For years it has been simply impossible for women in Iran to participate in numerous kinds of sports, including swimming.
Even though Iranian women outnumber men at universities and have made strides in culture and arts, they are still struggling to win their right to practice various kinds of sports in the country.
This is mostly due to extremely strict clothing rules and negative views that many conservative religious authorities have when it comes to females practicing professional sports or even being spectators at competitions.
Many Iranian women have constantly tried to challenge this current state of affairs, some with success.
Meet Behnaz Shafiei
"Before it was illegal, but today there are around a dozen women that ride professionally".
Behnaz Shafiei says these words with pride, having spent years riding her motorbike in secret, often dressed as a man.
But after the government allowed women to train on private circuits around six months ago, Shafiei is no longer forced to do that nor are the other "dozen women that ride professionally" in Iran.
Even though Shafiei's story ends somewhat positively (tracks are still segregated) many other sports remain restricted to women in Iran.
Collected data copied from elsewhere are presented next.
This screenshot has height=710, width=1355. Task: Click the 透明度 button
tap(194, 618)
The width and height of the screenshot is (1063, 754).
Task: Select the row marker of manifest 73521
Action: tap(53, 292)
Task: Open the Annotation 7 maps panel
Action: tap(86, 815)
Just a month ago, 18-year-old chess grand master Dorsa Derakhshani was barred from competing as part of Iran's national chess team for not wearing a hijab.
With the current laws and restrictions that many women still face in Iran, sports remain off limits for a vast majority.
However, in defying restrictions, it is women, like Shafiei who are paving the way for others.
And by elbowing their way into what is largely seen as male-dominated sports such as motocross biking, they give Iranian women much needed hope.